課題の説明: 本文では、当時は戦闘服や半長靴を直営売店などで自腹で買っていたと述べています。本文に書かれている理由を説明してください。

本文:

########

戦車乗りは自腹で訓練用品を買う
こういう話を書くと最近「自衛官は自腹でトイレットペーパーを買う」とか言って自衛官の処遇を良くすると言いながら自衛隊の良くない面を攻撃して批判ばかりする某女史が思い出すが、この話は昔の自衛隊の思い出話です。
現在の自衛隊は待遇も処遇もきっと改善されているはず・・・・多分・・・きっと・・・そうなっていたらいいな・・・・という話です。
戦闘職種である機甲科戦車部隊は演習も戦車の整備もお金がかかる。
装填手になれば装填手グッズと呼ばれる必需品を自腹で買う。
コーヒーを作るのに必要なお湯は携帯コンロだとかポット、薬罐、鍋、箸、ビニール袋、コーヒー、砂糖、クリープなどなど。
私が戦車乗員になった当時、戦車帽覆いも戦車眼鏡覆も自分で制作して作っていた。
迷彩のマフラーとかそういうのを自腹で購入して作るのだ。
後に死の商人「加藤商事」が作ってくれたのを買ったけどね。
ちなみに昔は居室のテレビも皆でお金を出し合って購入していた、チャンネル権は下っ端にはなく見る暇なんか無かったけどね。
戦闘服も貸与されるけれど足りないので直営売店とかで買うのです。
警衛用とかでね、新しく程度の良いものが必要なのだ、半長靴も当時1万5千円くらいしたよ。
穴の空いたピカピカの半長靴じゃ警衛に上番できないからね。
整備に必要な整備服や軍手のような消耗品も自腹、まぁ仕事をしていたらそれくらいはどんな仕事でも自腹だよね。

########

見えている対象の位置特定データ
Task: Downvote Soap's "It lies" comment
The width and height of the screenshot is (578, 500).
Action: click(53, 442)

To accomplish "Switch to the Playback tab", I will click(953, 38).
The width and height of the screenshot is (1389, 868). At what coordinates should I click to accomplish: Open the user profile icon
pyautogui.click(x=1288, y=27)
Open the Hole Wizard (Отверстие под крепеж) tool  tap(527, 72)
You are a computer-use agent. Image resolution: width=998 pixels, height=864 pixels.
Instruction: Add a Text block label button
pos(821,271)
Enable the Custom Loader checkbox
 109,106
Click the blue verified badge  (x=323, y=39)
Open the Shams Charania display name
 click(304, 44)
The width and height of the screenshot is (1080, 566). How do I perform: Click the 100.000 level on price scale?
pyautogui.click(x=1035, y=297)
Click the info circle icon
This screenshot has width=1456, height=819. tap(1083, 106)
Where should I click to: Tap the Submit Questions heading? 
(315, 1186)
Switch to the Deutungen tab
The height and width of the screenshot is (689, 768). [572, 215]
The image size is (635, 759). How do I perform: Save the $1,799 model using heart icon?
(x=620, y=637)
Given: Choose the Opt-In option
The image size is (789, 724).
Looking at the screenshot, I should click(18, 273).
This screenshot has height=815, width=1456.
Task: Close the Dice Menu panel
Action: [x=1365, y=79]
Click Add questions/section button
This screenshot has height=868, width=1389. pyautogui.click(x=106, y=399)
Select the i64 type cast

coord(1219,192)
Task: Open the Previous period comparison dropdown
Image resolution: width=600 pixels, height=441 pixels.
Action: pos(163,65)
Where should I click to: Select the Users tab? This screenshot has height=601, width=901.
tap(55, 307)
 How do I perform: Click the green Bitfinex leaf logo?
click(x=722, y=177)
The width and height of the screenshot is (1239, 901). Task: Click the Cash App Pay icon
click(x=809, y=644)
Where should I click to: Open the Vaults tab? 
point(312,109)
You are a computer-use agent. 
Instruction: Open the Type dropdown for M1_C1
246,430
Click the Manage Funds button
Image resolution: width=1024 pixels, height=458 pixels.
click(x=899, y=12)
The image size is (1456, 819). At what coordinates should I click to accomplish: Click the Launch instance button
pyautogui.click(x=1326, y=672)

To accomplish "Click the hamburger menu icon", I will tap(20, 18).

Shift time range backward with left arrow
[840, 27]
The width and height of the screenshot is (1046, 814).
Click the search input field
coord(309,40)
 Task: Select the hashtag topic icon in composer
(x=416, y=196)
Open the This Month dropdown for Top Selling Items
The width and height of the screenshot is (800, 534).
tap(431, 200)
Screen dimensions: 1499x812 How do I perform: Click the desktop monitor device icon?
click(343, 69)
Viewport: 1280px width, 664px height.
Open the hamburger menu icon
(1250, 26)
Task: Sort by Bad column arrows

########

正解の出力: 戦闘服は貸与されるものの数が足りませんでした。また、警衛用に新しく程度の良いものが必要でした。穴の空いた半長靴では警衛に上番できなかったからです。